EXERCISE PASSAGE:
- - - - -
By Will Coldwell
Circles UK's volunteers work alongside police and probation services in running a programme to cut reoffending
When James was released from prison, a year after being convicted for several child sex offences, he felt vulnerable and alone. "There was a lot of just sitting, staring at four walls and twiddling my thumbs," he explains. "It was boring, tedious and frustrating."
The common scenario James found himself in while on licence is also a dangerous one. Statistics show rates of recidivism of between 30% and 50% for serious sexual offenders. Isolation and a lack of normal social interaction can be a significant trigger for reoffending.
This is where Circles UK has been making an impact. The charity works alongside police and probation services to provide convicted sex offenders with "circles of support and accountability", small groups of public volunteers who ensure the offender, or "core member", makes a smooth transition back into society. So far the success rate is impressive, of the 160 offenders it has supported since pilot projects began in 2002, only eight have been reconvicted.
"Without support we end up with an isolated, potentially dangerous offender with nothing to lose," says Annabel Francis, co-ordinator for Circles East of England.
"This really is our worst nightmare because we know they'll reoffend."
- No you don't!
- - - - -
EXTRACTED RECORDS:

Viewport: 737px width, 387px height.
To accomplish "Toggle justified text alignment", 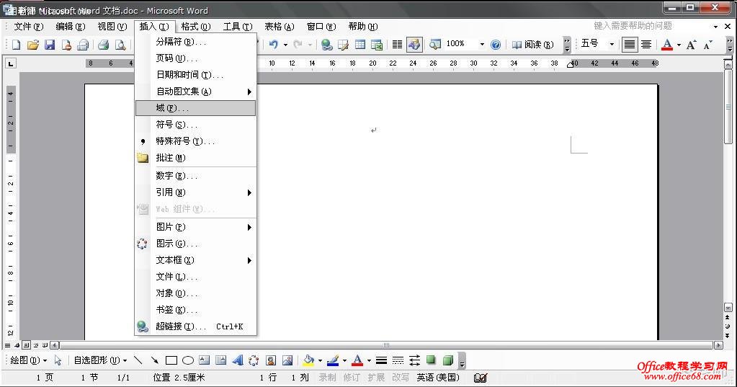I will tap(630, 45).
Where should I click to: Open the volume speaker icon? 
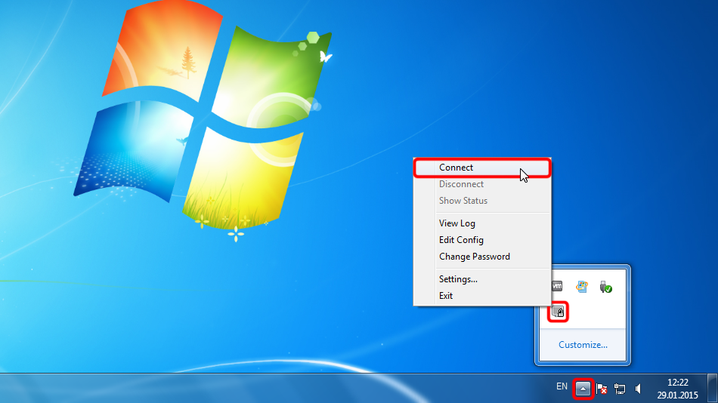[x=639, y=389]

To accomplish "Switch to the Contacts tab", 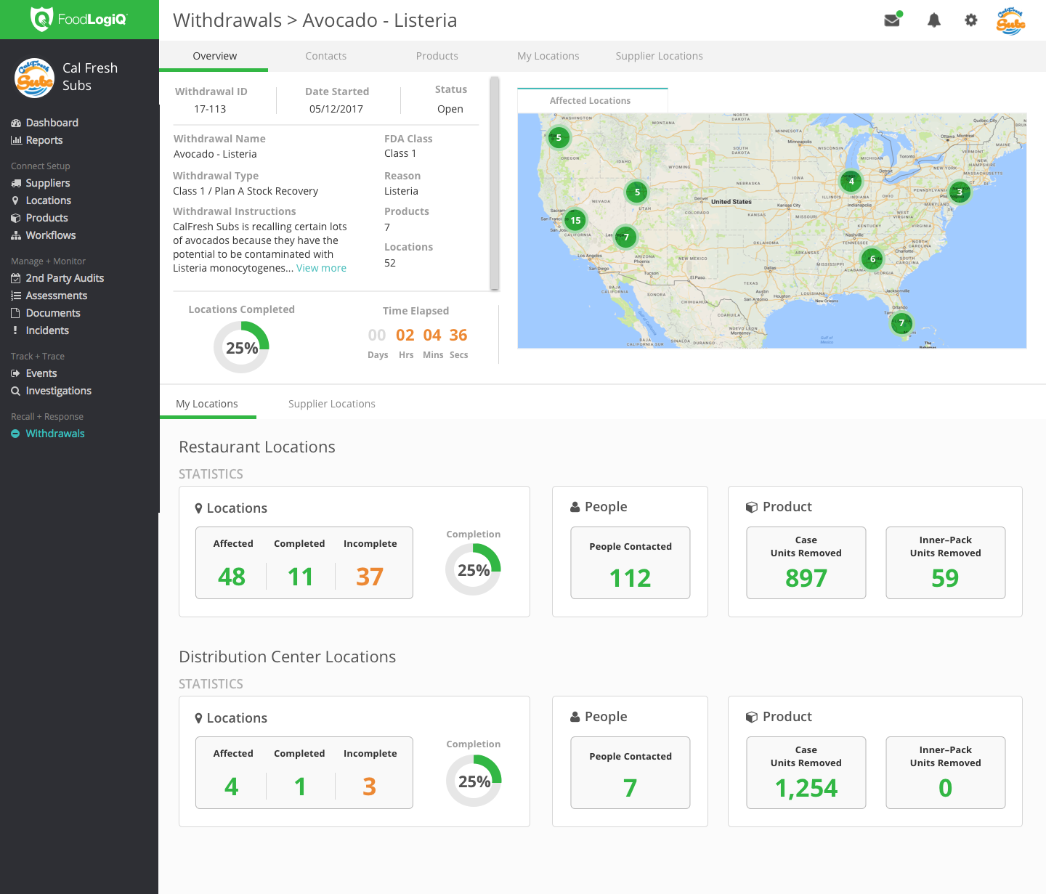I will [325, 56].
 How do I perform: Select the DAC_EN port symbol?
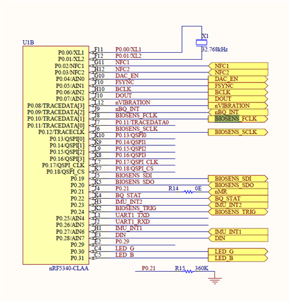238,79
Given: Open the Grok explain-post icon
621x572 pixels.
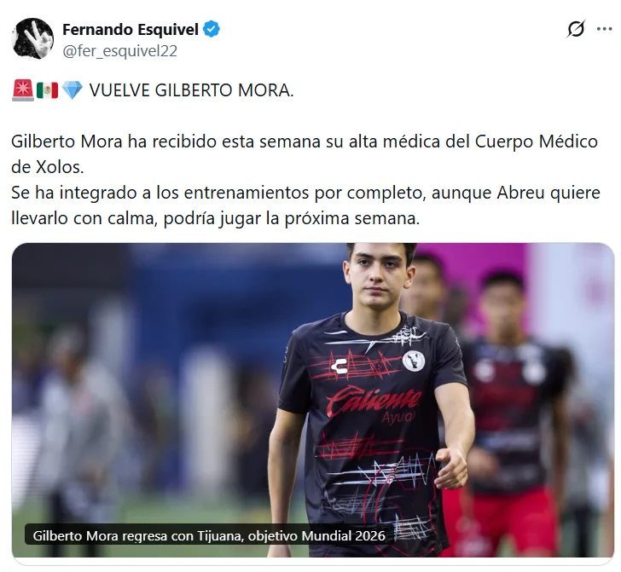Looking at the screenshot, I should tap(576, 29).
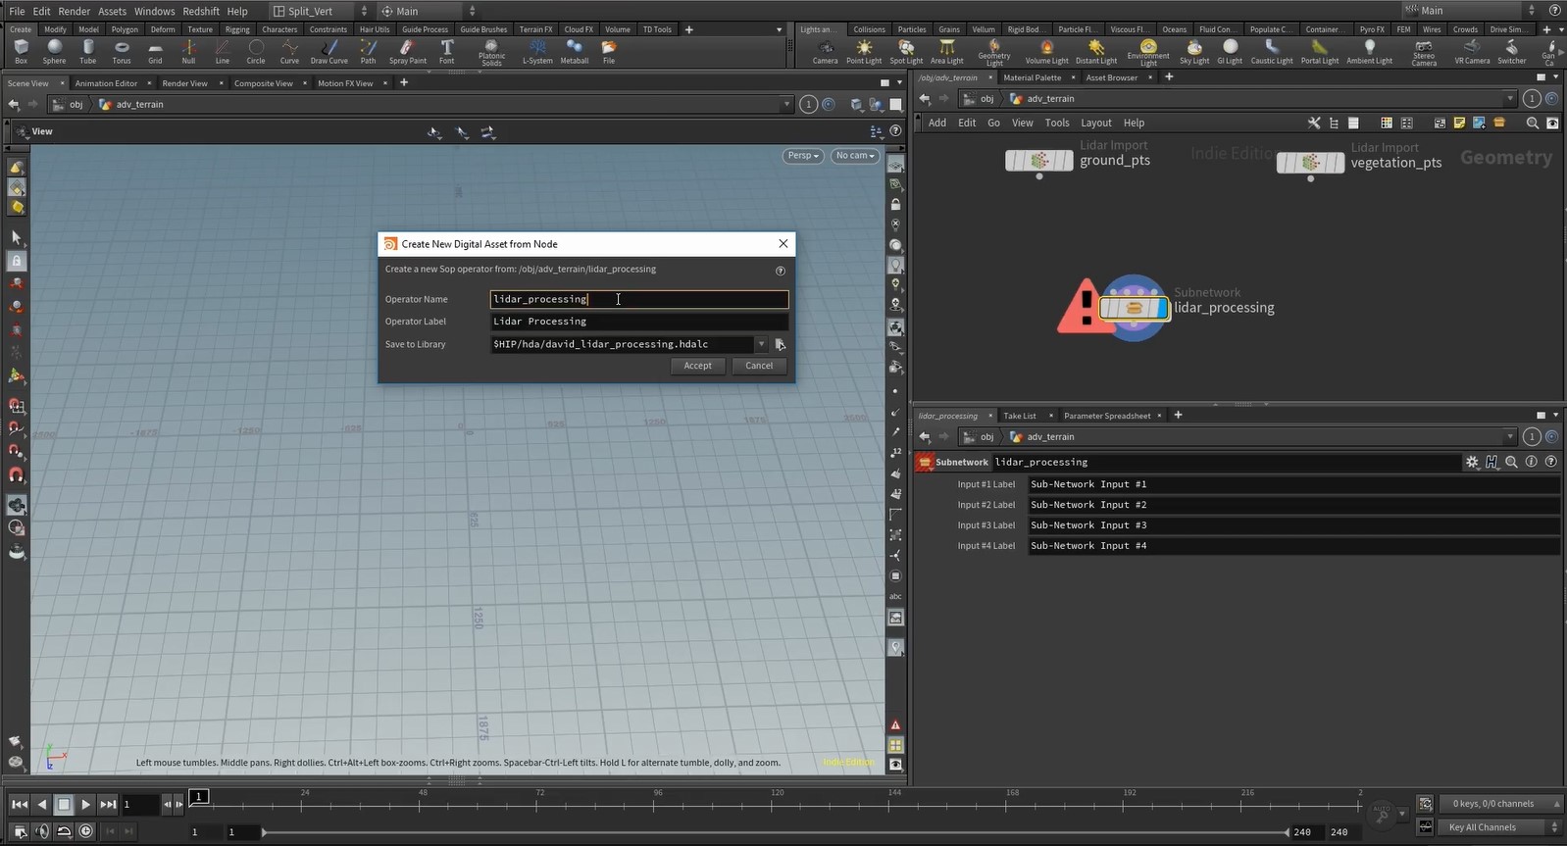
Task: Click the ground_pts Lidar Import node
Action: pos(1038,160)
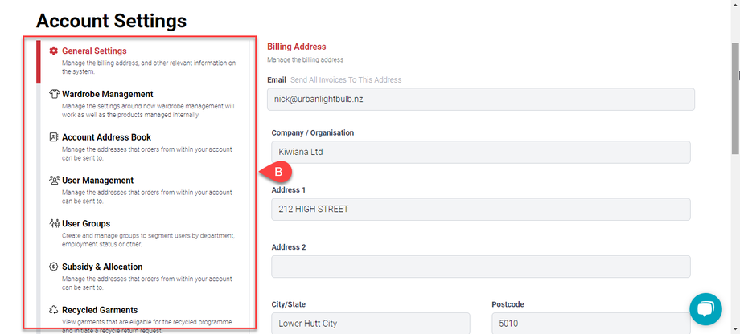740x334 pixels.
Task: Open User Groups settings
Action: pyautogui.click(x=86, y=224)
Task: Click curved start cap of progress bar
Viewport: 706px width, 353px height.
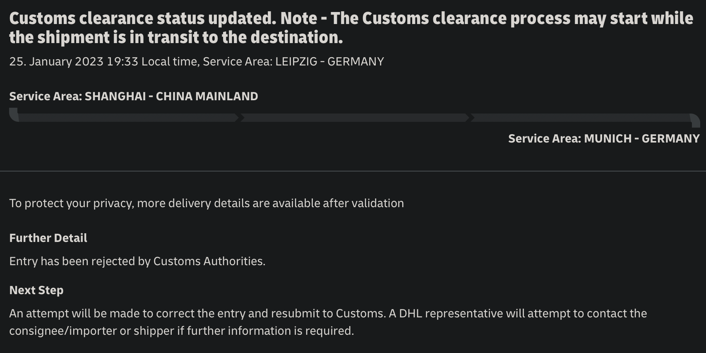Action: click(x=14, y=114)
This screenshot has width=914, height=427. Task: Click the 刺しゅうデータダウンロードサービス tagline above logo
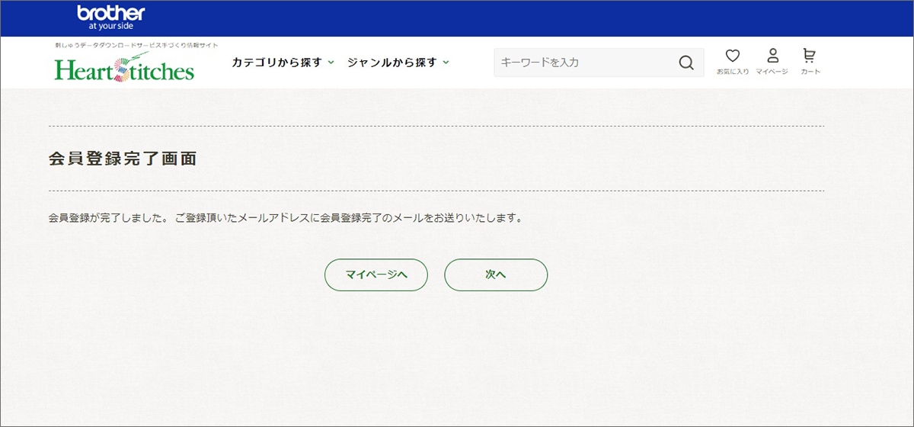[126, 46]
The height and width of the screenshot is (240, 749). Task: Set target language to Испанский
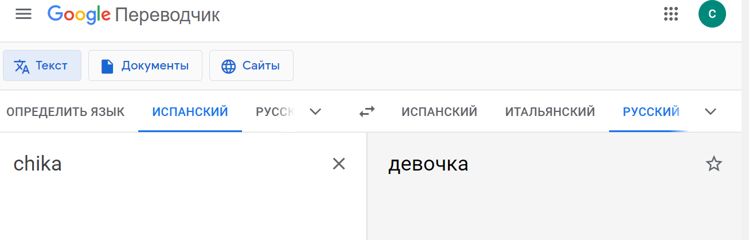pyautogui.click(x=439, y=112)
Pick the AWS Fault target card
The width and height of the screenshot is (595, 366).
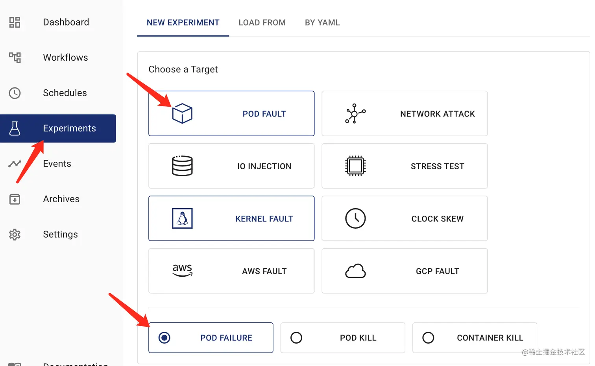point(231,271)
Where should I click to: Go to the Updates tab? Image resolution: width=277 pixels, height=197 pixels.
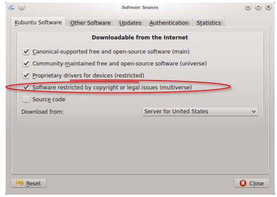pos(130,23)
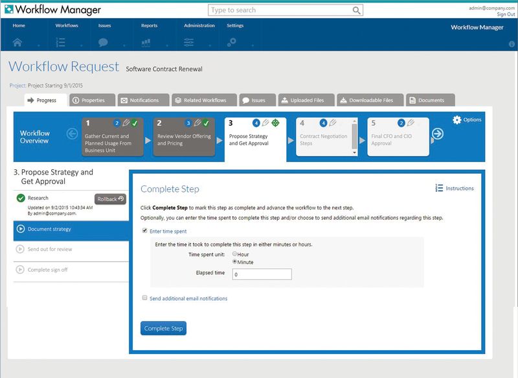Uncheck the Enter time spent checkbox
This screenshot has width=518, height=378.
click(144, 231)
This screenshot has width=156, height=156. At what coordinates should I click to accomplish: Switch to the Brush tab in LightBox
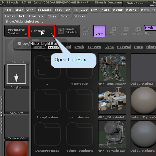(x=79, y=47)
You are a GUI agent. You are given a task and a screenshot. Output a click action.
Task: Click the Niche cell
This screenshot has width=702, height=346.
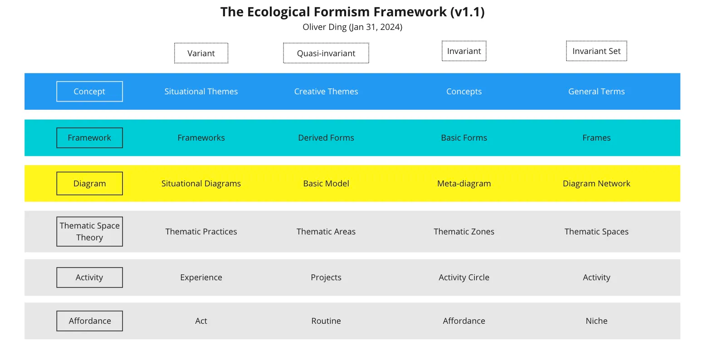pyautogui.click(x=596, y=321)
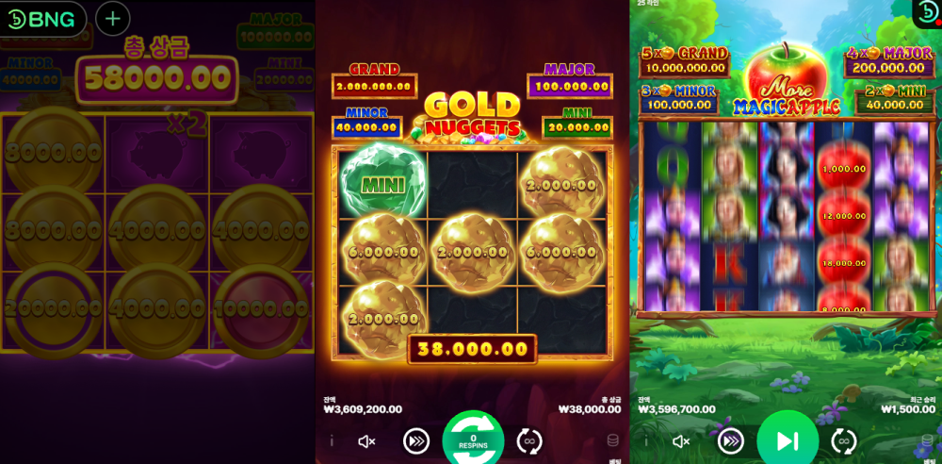Enable turbo mode in Magic Apple game
This screenshot has height=464, width=942.
[x=731, y=441]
- - - - -
TASK SET:
- a) According to the article on Circles UK, how many of the offenders the charity has supported since 2002 have been reconvicted?
- b) Pick up the article on Circles UK after its last line and keep it going.

OUTPUTS FOR THE TASKS:
- a) Only eight of the 160 offenders it has supported have been reconvicted.

- b)
The Circles concept originates in the mid-90s when a group of Quakers in Canada befriended a repeat sex offender and successfully rehabilitated him. This developed into a more formalised programme, which first appeared in the UK 10 years ago.
Thanks to core funding from the Ministry of Justice and bolstered by a growing body of academic research, the charity Circles UK was founded to oversee the development of the scheme across the country, and runs 11 projects. Francis is seeking volunteers for a new one in Peterborough.
Still, Circles has needed to overcome some degree of public antipathy for a scheme that gives so much attention to the offender, rather than the victim.
In 2010 the Sun described Circles volunteers as "paedo-pals". More recently, an appeal due to air on BBC Radio 4 was postponed in light of the Jimmy Savile scandal. The charity had concerns that the intended message that Circles are about the prevention of abuse "may not be heard as clearly as we want it to be".
"With other types of offenders we're much more used to the sense of reform," says Francis.
"I think public consciousness ends once someone goes to jail. My interest is always what's going to happen in 25 years when they get out."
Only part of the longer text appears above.